- A delayed September jobs report was released on Thursday.
- While job growth easily outperformed expectations, unemployment hit a four-year high
- New data may help dissuade the Fed from another interest rate cut next month.
A nearly seven-week-long U.S. jobs reporting blackout under the federal government shutdown came to an end Thursday with the Labor Department’s release of September employment sector data.
And the numbers, albeit a bit dusty, reflect cause for both optimism and concern when it comes to the direction of the U.S. labor market.
While Dow Jones analysts and other economists were forecasting a modest 50,000 new positions for the month, the Bureau of Labor Statistics’ Employment Situation Summary finds U.S. employers added 119,000 new, non-farm payroll positions in September. The agency also made downward revisions to July and August job figures, shaving 33,000 off of previous reporting and dragging August’s metric into negative territory at minus 4,000 jobs.
The national unemployment rate ticked up to 4.4% in September, matching the highest rate since October 2021. According to the most recent data from the state’s Department of Workforce Services, Utah’s unemployment rate stood at 3.3% in August.
“September’s jobs report shows the labor market still had resilience before the shutdown, beating payroll expectations, but the picture remains muddy with August jobs revised to a job loss and the unemployment rate increasing,” Daniel Zhao, chief economist at jobs site Glassdoor, told CNBC. “These numbers are a snapshot from two months ago and they don’t reflect where we stand now in November.”
Sectors with the biggest September job gains include health care, 43,000, food services/drinking establishments, 37,000 and social assistance employment, up 14,000 positions.
Transportation and warehousing led categories that experienced the biggest job losses in September with 25,000 cuts, while warehouse/storage employment was down by 11,000 and courier/messenger businesses lost a combined 7,000 jobs.
Will jobs report impact Fed’s direction?
The U.S. jobs market has been in decline for much of this year and that dynamic, alongside ongoing inflationary pressures, is challenging both policymakers and beleaguered consumers.
The bureau announced its plans for a simultaneous release of October and November employment reports on Dec. 16, so Thursday’s jobs report will be the last federal data the Fed will see ahead of its final policy meeting of the year on Dec. 9-10.
The Fed has made reductions to its benchmark interest rate at each of its last two meetings but most economists are predicting the monetary body will hold off on any additional cuts until the new year. The Fed’s overnight lending rate is in the 3.75% to 4% range.
At the conclusion of the Fed’s last meeting in October, Chairman Jerome Powell said there was “no risk free path forward” when it came to policy decisions.
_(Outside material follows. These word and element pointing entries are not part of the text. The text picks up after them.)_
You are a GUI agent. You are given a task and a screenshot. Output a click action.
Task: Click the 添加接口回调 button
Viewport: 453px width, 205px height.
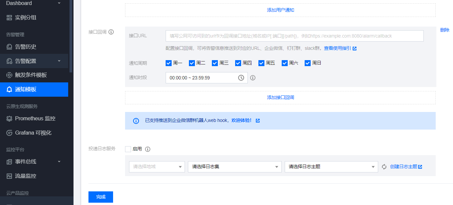280,98
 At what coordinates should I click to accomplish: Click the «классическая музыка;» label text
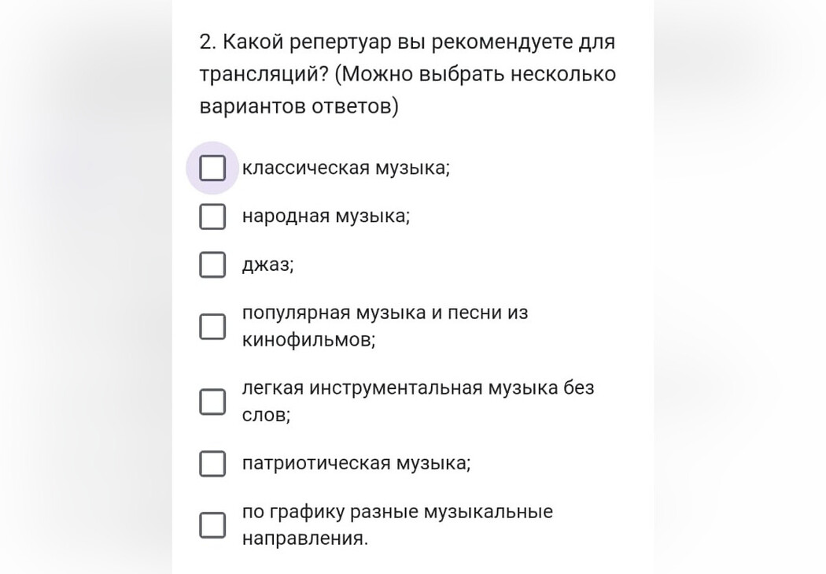point(346,168)
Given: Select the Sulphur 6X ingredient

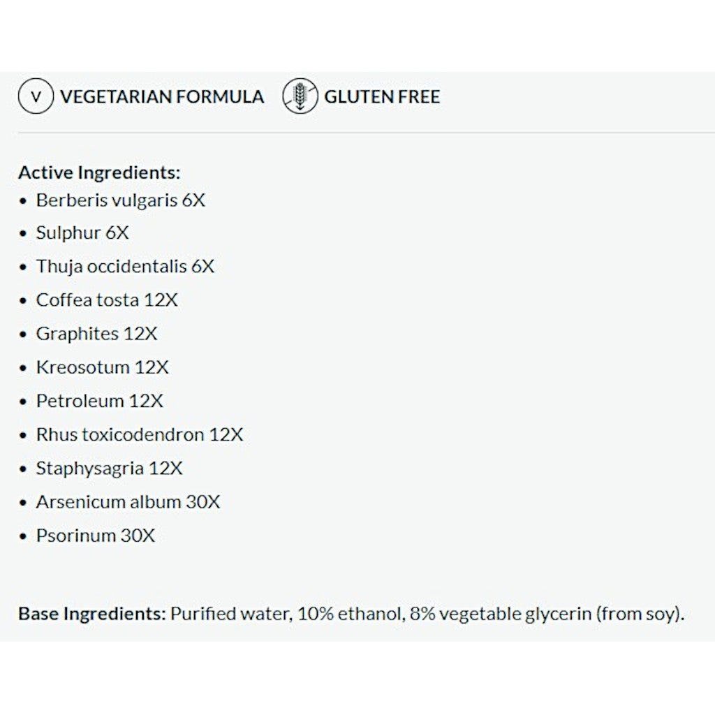Looking at the screenshot, I should click(x=82, y=233).

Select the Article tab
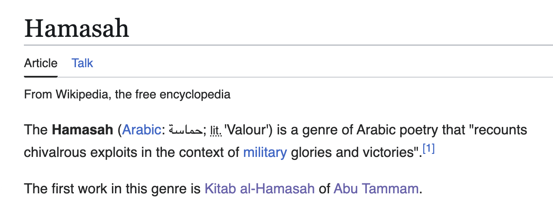pos(41,63)
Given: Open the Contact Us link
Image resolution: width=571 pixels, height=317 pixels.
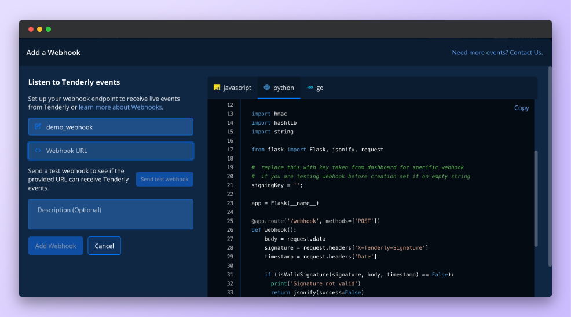Looking at the screenshot, I should [x=526, y=53].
That’s thanks to current economic conditions in which both sides of the Fed’s dual mandate of maximum employment and price stability are under fire, with inflation on the rise alongside a softening employment market.
Generally speaking, rate reductions help spur economic activity by reducing the cost of debt which can promote business activities like investment and hiring. Rate hikes, which increase the cost of consumer and commercial debt, quell spending and, theoretically, help slow down inflationary price increases.
In comments made at a press conference after the October meeting, Powell also noted that another cut in December was not a given.
“In the committee’s discussions at this meeting, there were strongly differing views about how to proceed in December,” Powell said. “A further reduction in the policy rate at the December meeting is not a foregone conclusion. Far from it.”